> _Problem_
Starting at the line with "Sports (504, 169)" and going on through the line with "मुख्यमंत्री धामी ने", reproduce each line in the records below exactly and nothing more.

[Stored data entries]
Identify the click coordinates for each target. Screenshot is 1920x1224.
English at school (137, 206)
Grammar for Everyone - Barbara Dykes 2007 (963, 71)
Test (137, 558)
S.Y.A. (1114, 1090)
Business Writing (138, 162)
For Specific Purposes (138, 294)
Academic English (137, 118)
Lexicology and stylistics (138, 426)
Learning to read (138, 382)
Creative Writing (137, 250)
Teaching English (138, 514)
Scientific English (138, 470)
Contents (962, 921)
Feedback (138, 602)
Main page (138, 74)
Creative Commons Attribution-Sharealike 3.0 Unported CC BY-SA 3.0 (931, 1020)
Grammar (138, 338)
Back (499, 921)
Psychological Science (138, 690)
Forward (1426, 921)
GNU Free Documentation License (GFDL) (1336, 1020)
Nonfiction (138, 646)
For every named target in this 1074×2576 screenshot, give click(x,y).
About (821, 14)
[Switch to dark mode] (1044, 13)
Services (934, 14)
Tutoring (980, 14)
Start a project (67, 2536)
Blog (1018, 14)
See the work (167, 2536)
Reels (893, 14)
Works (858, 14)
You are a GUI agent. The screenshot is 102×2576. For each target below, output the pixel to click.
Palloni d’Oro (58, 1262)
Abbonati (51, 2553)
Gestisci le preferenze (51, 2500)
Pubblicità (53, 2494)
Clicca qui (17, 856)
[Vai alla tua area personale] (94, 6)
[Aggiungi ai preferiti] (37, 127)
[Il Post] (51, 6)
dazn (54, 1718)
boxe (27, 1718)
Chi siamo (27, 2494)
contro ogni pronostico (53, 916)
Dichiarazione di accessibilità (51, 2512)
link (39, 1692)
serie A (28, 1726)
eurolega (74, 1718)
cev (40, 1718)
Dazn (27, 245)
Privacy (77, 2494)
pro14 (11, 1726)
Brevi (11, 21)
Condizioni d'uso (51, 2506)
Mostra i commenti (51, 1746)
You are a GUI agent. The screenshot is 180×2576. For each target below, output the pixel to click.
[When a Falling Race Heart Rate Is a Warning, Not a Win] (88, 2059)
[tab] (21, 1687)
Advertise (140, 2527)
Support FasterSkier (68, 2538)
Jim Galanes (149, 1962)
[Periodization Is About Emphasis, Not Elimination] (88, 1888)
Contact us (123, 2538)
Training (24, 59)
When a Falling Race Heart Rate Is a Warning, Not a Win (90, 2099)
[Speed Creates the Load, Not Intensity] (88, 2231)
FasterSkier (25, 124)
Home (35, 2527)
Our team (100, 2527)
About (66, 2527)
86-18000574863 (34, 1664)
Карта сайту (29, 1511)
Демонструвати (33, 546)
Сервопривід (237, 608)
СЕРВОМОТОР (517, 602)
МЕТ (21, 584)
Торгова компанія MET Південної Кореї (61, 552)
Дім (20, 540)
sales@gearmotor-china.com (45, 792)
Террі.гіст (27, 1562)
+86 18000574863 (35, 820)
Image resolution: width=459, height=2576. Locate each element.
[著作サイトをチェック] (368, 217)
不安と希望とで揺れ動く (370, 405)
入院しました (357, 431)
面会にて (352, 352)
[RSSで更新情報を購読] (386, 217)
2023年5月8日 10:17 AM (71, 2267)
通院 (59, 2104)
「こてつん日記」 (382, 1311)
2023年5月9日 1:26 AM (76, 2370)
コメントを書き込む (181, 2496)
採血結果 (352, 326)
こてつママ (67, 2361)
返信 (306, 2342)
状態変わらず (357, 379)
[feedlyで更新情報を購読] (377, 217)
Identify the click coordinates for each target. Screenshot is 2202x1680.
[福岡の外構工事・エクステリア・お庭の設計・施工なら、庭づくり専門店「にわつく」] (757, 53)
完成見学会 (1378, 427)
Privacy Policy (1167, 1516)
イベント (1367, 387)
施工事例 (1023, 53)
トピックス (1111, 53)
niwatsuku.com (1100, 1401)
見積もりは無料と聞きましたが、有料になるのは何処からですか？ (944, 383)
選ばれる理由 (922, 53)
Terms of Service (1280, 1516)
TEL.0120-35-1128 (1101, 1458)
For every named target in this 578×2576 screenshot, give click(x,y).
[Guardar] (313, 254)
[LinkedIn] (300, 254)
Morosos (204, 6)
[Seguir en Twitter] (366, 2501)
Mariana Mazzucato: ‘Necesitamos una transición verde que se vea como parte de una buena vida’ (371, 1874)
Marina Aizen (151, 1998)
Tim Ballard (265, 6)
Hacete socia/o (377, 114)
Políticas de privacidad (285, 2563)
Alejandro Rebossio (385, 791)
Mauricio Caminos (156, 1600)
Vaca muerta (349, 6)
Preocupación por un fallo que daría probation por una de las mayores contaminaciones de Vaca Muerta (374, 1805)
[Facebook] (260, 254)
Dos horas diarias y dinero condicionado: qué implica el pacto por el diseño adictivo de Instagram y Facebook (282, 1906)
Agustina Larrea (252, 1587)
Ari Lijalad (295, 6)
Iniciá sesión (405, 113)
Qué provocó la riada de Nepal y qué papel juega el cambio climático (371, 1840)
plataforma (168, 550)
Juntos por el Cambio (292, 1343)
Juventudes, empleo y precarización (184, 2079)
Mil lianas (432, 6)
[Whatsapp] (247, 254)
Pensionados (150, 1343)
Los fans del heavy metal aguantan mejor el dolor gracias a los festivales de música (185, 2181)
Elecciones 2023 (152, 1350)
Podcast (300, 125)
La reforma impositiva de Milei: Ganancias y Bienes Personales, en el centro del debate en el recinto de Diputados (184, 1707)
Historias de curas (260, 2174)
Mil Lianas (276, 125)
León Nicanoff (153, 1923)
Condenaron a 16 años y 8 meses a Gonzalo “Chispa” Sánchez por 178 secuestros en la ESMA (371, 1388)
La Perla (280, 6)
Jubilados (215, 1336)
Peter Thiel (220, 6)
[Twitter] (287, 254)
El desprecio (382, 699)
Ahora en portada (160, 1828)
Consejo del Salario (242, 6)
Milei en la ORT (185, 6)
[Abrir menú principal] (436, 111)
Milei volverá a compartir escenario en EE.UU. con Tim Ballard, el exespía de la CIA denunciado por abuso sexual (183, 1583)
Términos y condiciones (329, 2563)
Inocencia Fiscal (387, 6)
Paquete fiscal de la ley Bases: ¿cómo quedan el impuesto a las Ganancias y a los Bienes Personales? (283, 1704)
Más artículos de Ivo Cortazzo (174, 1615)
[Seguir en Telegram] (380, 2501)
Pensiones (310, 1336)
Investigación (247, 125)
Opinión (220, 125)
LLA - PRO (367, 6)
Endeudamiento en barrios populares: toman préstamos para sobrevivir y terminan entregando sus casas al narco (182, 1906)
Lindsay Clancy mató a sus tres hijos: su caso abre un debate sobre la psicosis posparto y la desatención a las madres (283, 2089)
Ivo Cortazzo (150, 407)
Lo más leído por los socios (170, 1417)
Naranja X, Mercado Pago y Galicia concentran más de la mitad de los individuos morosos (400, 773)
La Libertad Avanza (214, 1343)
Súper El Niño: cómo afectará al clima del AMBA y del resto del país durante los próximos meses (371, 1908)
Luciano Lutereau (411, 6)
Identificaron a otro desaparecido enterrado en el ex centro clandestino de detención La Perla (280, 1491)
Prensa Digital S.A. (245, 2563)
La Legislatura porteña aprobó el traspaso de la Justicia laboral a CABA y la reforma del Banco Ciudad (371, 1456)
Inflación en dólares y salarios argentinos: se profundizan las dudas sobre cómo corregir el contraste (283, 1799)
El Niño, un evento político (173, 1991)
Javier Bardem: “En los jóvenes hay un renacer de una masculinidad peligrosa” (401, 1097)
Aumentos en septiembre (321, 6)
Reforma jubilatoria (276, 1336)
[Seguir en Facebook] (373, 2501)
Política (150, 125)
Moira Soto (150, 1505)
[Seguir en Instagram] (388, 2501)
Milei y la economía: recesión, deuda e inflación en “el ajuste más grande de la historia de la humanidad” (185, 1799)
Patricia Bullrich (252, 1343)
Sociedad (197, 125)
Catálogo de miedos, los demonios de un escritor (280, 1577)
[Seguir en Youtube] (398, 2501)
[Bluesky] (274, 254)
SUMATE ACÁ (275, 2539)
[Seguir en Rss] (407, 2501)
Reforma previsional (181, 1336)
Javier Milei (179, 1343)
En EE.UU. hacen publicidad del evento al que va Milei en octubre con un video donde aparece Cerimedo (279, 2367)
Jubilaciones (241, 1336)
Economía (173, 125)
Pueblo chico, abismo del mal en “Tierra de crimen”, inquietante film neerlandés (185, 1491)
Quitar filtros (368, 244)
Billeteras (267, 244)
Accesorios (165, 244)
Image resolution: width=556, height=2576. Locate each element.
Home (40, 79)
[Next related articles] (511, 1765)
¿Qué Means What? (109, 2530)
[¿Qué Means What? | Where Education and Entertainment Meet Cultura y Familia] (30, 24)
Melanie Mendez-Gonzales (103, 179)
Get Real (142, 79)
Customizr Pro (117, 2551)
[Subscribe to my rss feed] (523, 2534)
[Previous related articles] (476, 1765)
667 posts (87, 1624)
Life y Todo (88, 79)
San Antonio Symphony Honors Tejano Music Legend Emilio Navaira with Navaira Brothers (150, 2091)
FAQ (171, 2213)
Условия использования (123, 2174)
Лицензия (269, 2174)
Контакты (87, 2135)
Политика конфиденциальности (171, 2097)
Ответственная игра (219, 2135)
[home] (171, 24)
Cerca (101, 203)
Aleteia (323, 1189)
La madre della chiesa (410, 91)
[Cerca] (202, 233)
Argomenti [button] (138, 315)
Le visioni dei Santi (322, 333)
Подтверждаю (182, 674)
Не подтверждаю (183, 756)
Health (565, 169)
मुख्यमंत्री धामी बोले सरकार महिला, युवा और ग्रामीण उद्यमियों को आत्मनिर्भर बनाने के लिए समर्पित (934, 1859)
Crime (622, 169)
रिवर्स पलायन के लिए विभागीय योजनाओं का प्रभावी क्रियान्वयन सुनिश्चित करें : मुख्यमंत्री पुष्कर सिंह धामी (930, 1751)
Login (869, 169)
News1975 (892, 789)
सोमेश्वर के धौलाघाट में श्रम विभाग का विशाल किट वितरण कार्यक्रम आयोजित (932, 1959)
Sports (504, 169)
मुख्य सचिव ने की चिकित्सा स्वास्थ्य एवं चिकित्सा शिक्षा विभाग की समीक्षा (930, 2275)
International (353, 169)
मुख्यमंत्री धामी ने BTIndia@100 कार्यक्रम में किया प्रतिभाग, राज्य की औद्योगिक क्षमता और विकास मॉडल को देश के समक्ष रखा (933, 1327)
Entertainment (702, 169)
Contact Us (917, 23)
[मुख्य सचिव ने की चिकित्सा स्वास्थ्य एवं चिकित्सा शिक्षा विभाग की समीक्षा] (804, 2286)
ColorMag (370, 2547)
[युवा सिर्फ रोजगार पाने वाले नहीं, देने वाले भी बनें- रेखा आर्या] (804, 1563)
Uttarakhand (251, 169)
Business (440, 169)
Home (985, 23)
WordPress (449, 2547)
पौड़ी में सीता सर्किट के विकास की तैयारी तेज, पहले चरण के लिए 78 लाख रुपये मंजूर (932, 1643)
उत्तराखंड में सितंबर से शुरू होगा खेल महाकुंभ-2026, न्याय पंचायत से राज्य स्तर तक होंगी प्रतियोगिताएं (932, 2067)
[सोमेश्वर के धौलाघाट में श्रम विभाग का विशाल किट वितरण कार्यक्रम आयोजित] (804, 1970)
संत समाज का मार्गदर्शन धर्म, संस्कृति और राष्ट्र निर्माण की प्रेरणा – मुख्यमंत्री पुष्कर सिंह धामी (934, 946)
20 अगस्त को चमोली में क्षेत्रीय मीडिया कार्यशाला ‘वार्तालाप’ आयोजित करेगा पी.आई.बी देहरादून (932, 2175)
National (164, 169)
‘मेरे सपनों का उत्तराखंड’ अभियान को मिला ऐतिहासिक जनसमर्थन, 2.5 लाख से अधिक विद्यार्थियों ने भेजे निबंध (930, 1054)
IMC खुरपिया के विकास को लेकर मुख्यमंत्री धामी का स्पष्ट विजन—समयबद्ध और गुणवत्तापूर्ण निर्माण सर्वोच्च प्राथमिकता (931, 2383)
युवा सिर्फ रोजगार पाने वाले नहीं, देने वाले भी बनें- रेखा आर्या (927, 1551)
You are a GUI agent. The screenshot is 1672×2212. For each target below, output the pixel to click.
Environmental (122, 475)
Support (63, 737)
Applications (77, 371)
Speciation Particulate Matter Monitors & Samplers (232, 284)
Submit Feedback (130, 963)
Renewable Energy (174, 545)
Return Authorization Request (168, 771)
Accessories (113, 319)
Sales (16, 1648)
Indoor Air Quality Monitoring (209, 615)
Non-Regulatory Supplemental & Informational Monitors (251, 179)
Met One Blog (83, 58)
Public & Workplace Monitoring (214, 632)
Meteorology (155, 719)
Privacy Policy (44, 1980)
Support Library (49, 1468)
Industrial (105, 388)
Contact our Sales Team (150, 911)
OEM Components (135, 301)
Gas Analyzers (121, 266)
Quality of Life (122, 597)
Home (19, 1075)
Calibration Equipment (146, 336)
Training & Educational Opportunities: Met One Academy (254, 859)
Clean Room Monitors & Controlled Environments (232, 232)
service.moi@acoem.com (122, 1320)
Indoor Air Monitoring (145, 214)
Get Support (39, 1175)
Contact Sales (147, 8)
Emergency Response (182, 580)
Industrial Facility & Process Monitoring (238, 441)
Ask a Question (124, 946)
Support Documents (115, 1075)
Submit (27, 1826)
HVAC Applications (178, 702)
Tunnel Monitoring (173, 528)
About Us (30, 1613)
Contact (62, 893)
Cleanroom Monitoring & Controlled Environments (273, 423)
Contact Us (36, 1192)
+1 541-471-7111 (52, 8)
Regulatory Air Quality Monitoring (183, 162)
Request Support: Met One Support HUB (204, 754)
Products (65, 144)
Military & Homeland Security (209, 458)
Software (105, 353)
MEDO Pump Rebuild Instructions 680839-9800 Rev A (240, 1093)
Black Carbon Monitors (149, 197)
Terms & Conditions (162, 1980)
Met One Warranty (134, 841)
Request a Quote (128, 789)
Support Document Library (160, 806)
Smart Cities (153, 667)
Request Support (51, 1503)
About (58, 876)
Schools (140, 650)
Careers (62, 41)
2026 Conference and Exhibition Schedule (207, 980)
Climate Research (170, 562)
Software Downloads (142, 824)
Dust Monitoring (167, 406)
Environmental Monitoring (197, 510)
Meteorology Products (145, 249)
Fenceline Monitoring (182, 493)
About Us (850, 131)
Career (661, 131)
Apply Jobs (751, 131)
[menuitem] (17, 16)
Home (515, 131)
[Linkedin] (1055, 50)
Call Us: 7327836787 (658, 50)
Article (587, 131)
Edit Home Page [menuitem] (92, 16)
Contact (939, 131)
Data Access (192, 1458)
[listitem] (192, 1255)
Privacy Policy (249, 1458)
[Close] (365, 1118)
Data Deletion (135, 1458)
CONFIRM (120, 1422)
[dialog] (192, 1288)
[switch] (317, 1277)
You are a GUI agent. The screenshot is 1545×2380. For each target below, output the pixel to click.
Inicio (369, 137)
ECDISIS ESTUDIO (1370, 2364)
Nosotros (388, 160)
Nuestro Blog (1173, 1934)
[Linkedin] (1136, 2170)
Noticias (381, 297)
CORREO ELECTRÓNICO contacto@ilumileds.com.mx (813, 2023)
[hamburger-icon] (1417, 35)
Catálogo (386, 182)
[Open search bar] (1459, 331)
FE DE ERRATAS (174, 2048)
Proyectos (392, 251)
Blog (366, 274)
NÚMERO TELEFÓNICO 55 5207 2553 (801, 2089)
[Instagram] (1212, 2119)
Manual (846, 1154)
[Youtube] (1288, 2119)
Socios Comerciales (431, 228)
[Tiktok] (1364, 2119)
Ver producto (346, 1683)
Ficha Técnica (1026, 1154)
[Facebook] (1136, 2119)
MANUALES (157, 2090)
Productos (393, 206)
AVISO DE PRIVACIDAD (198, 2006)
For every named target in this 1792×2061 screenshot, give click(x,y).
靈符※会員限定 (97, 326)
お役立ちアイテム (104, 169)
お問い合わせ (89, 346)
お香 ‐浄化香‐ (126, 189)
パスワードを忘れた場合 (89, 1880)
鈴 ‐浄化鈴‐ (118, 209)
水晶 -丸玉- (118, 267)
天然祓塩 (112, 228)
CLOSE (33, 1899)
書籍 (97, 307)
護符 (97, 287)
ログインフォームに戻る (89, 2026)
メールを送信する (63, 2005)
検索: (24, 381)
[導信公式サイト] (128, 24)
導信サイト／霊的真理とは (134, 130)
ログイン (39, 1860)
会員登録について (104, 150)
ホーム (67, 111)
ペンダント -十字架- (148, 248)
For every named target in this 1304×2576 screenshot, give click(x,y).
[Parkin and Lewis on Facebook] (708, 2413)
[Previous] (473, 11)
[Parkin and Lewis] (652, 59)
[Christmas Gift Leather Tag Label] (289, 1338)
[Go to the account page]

> _Result for this task_
Sports (504, 169)
मुख्य सचिव ने की चिकित्सा स्वास्थ्य एवं चिकित्सा शिक्षा विभाग की समीक्षा (930, 2275)
International (353, 169)
मुख्यमंत्री धामी ने BTIndia@100 कार्यक्रम में किया प्रतिभाग, राज्य की औद्योगिक क्षमता और विकास मॉडल को देश के समक्ष रखा (933, 1327)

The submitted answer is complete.